What this exercise asks ::
• 1. Reproduce the passage of the Cloud standards post starting with "I wasn’t at" and going on through "would be premature.".
• 2. In the Cloud standards post, which company has so far chosen to opt out of Cloud standards efforts?

The Tragedy of the Commons in Cloud standards

I wasn’t at the OSCON Cloud Summit this past week, but I’ve spent some time over the weekend trying to collect the good bits. Via Twitter, I had heard echos of an interesting debate on Cloud standards between Sam Johnston and Benjamin Black. Today I got to see Benjamin’s slides and read reports from two audience members, Charles Engelke and Krishnan Subramanian. Sam argued that Cloud standards are needed, Benjamin that they would be premature.

Benjamin is right about what to think and Sam is right about what to do.

Let me put it differently: Benjamin is right in theory, but it doesn’t matter. Here is why.

Say I’m a vendor and Benjamin convinces me

Assume I truly believe the industry would be better served if we all waited. Does this mean I’ll stay away from Cloud standards efforts for now? Not necessarily, because nothing is stopping my competitors from doing it. In the IT standards world, your only choice is to participate or opt out. For the most part you can’t put your muscle towards stopping an effort. Case in point, Amazon has so far chosen to opt out; has that stopped VMWare and others from going to DMTF and elsewhere to ratify specifications as standards? Of course not. To the contrary, it has made the option even more attractive because when the leader stays home it is a lot easier for less popular candidates to win the prize. So as a vendor-who-was-convinced-by-Benjamin I now have the choice between letting my competitor get his specification rubberstamped (and then hit me with the competitive advantage of being “standard compliant” and even “the standard leader”) or getting involved in an effort that I know to be counterproductive for the industry. Guess what most will choose?

Even the initial sinner (who sets the wheels of premature standardization in motion) may himself be convinced that it’s too early for Cloud standards. But he has to assume that one of his competitors will make the move, and in that context why give them first mover advantage (and the choice of the battlefield). It’s the typical Tragedy of the Commons scenario. By acting in a rational and self-interested way, participants invariably end up creating a bad situation, one that they might all know is against everyone’s self interest.

And it’s not just vendors.

Supplied information ::

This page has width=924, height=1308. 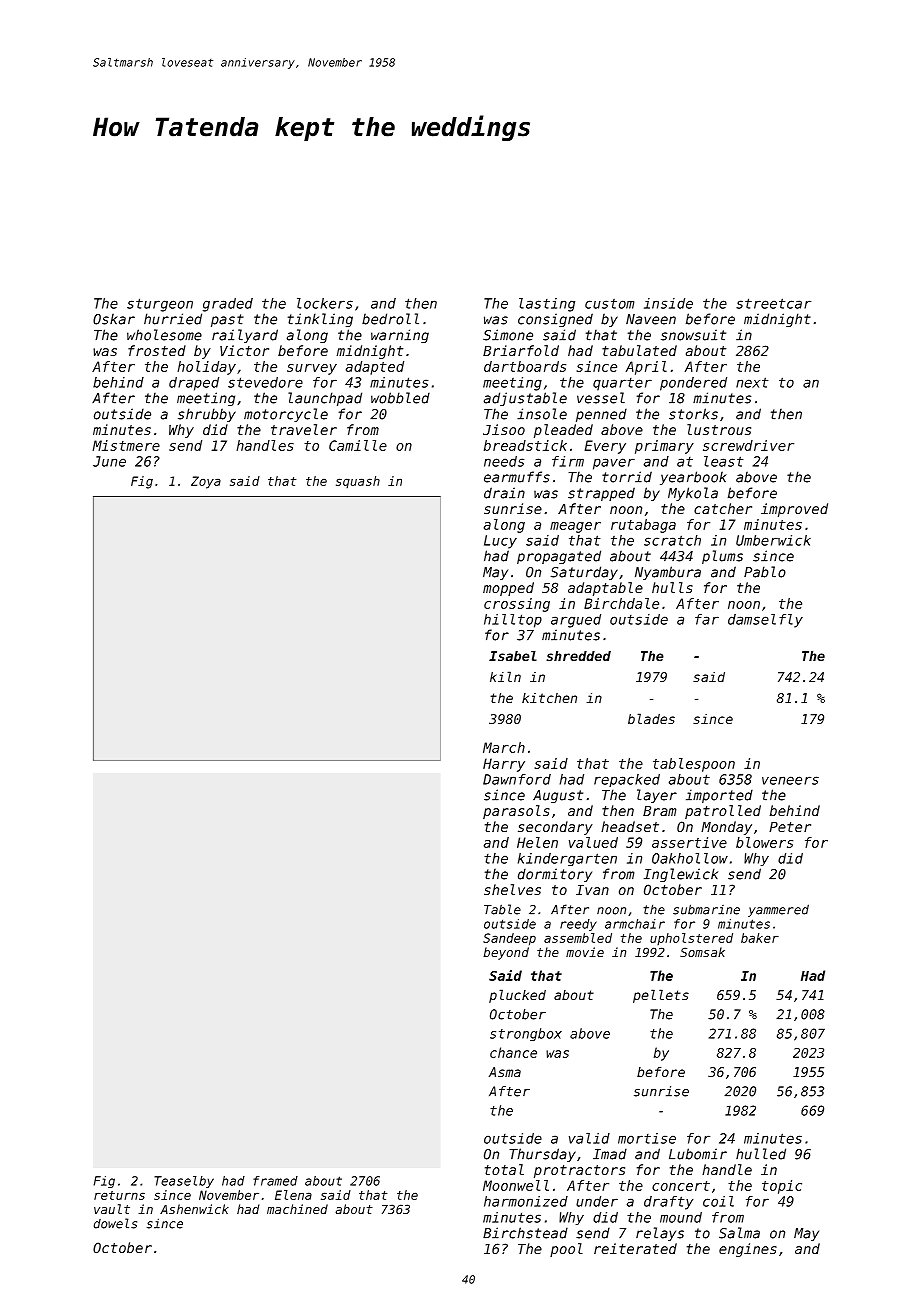 What do you see at coordinates (698, 1154) in the page?
I see `Lubomir` at bounding box center [698, 1154].
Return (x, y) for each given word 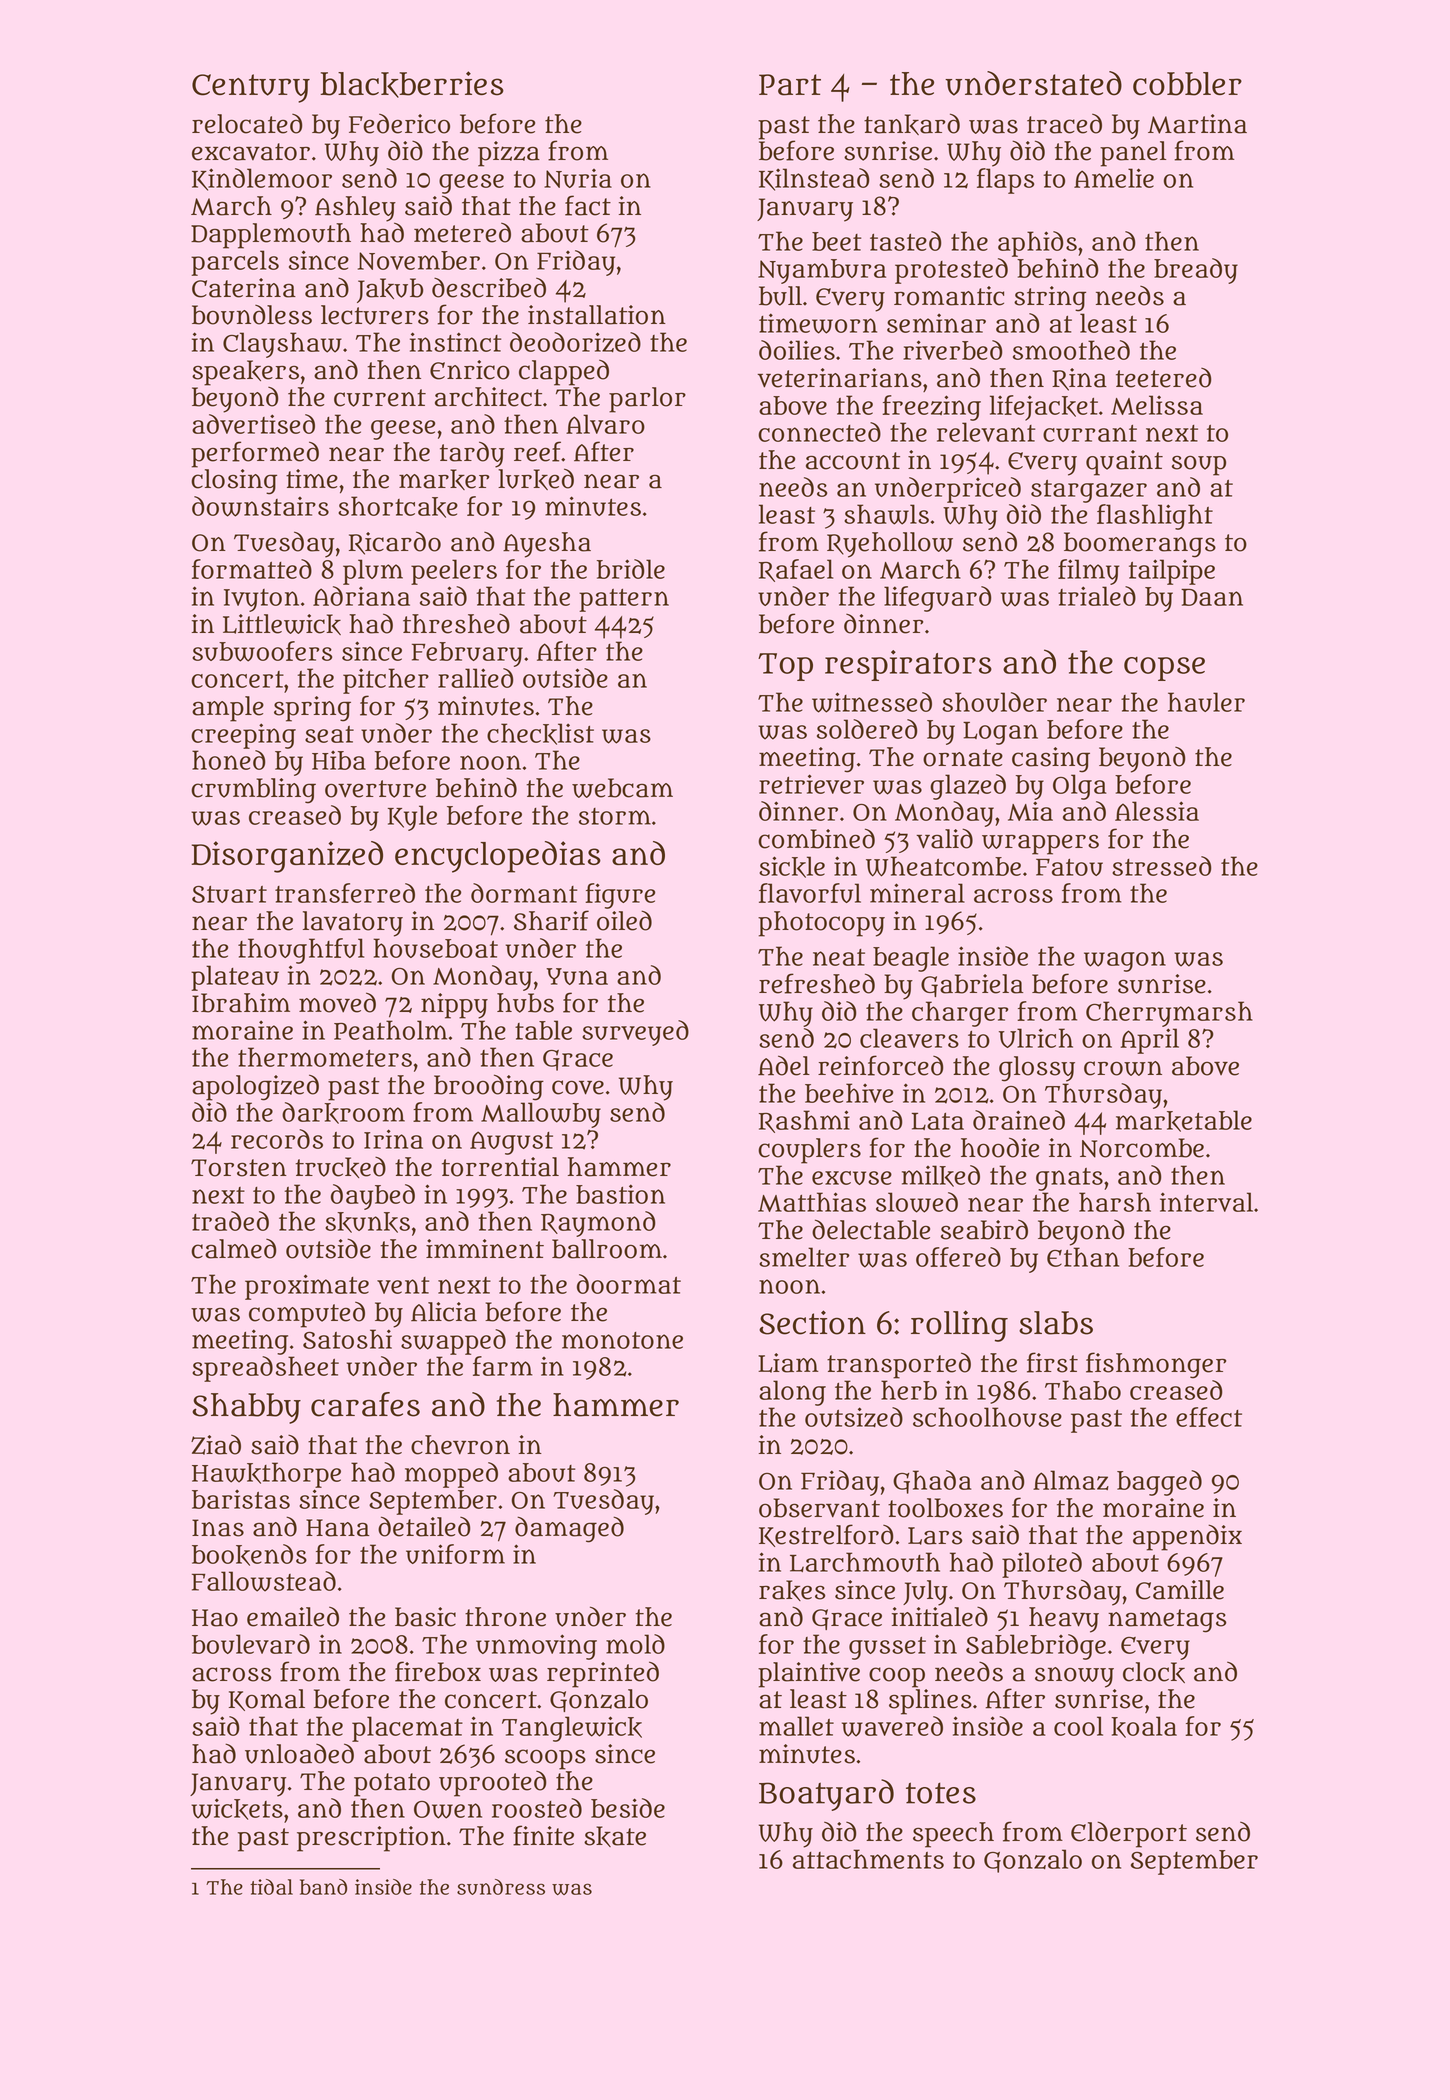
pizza (509, 154)
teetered (1163, 378)
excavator (251, 152)
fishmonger (1156, 1365)
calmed (233, 1249)
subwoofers (262, 651)
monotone (622, 1340)
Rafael (796, 570)
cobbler (1187, 84)
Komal (267, 1700)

Solutions below ::
• 1.
I wasn’t at the OSCON Cloud Summit this past week, but I’ve spent some time over the weekend trying to collect the good bits. Via Twitter, I had heard echos of an interesting debate on Cloud standards between Sam Johnston and Benjamin Black. Today I got to see Benjamin’s slides and read reports from two audience members, Charles Engelke and Krishnan Subramanian. Sam argued that Cloud standards are needed, Benjamin that they would be premature.

• 2. Amazon